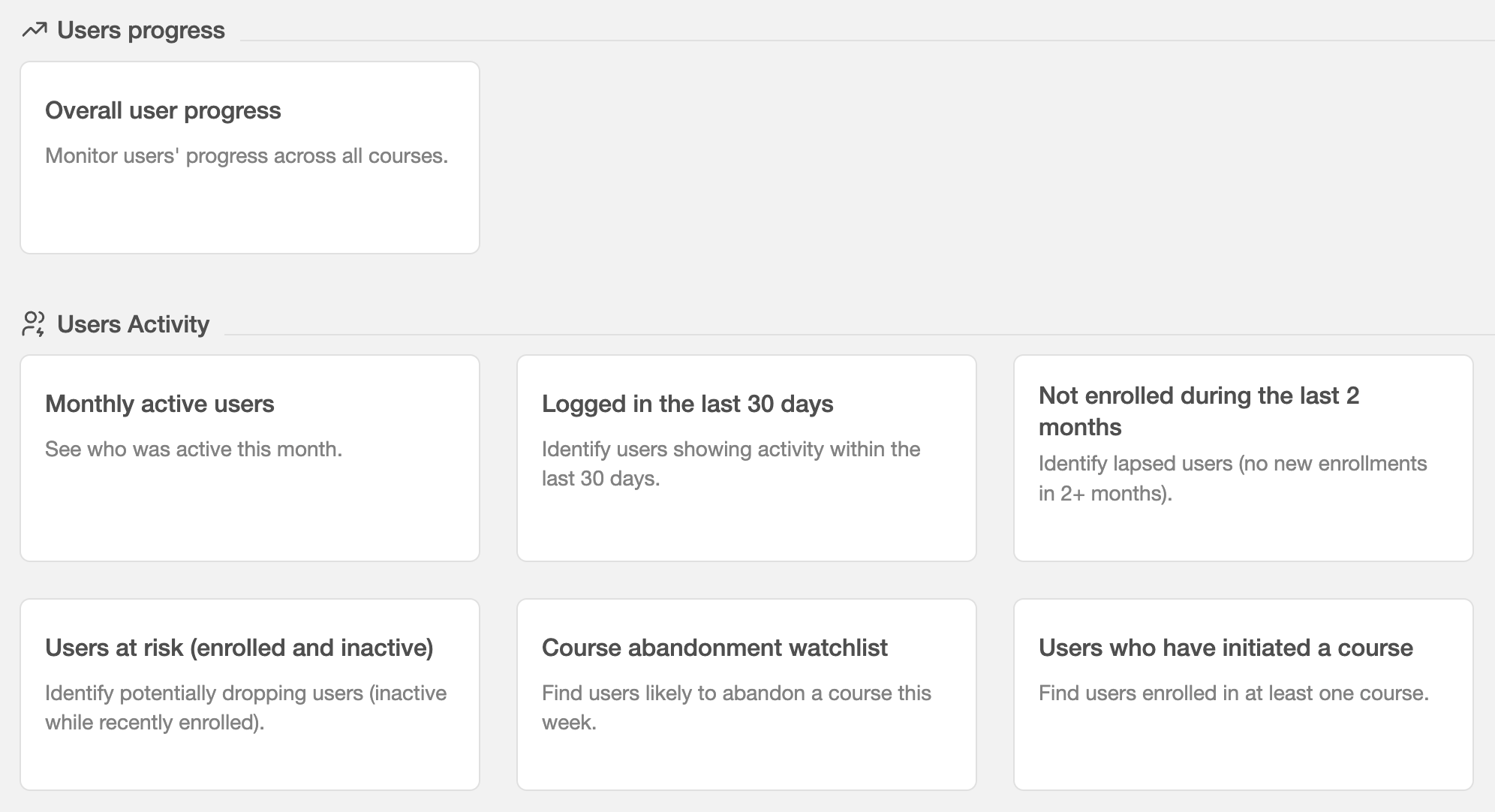This screenshot has height=812, width=1495.
Task: Open Users who have initiated a course title
Action: pyautogui.click(x=1226, y=648)
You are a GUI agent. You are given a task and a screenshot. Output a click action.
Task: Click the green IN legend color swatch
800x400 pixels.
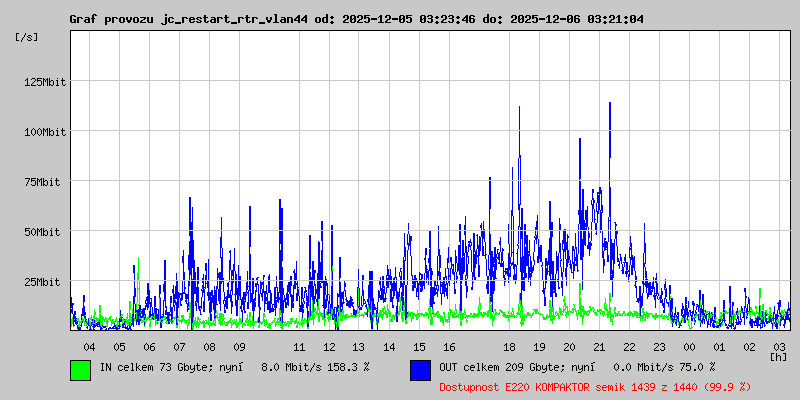click(x=80, y=370)
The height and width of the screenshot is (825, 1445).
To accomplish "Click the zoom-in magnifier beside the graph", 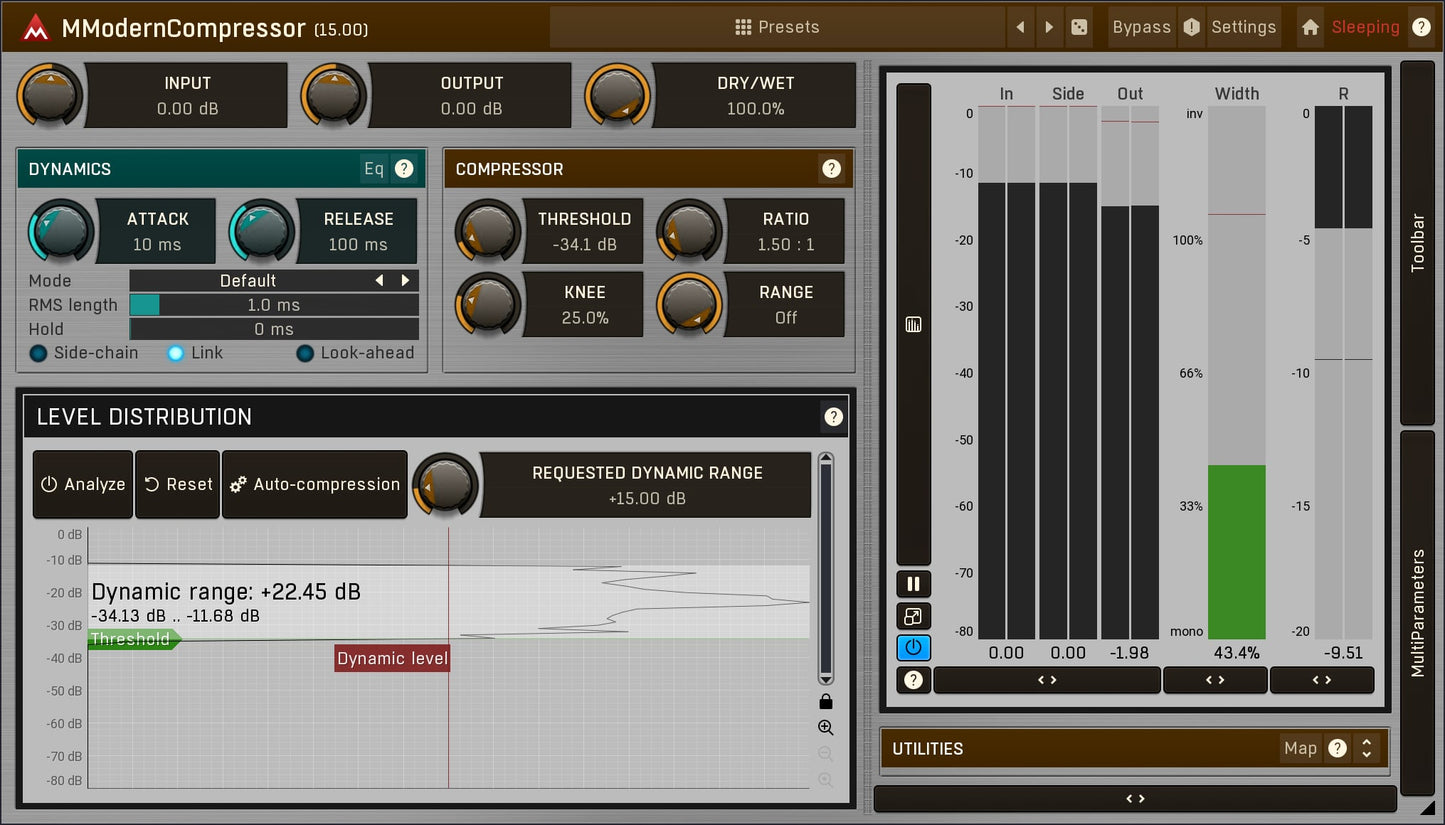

Aim of the exercise:
Starting at the line with "You are a GUI", write out every line exactly through the final line of the records above, both included, and skip the pictures.

Written answer:
You are a GUI agent. You are given a task and a screenshot. Output a click action.
Task: Click the green IN legend color swatch
800x400 pixels.
click(x=80, y=370)
The height and width of the screenshot is (825, 1445).
To accomplish "Click the zoom-in magnifier beside the graph", 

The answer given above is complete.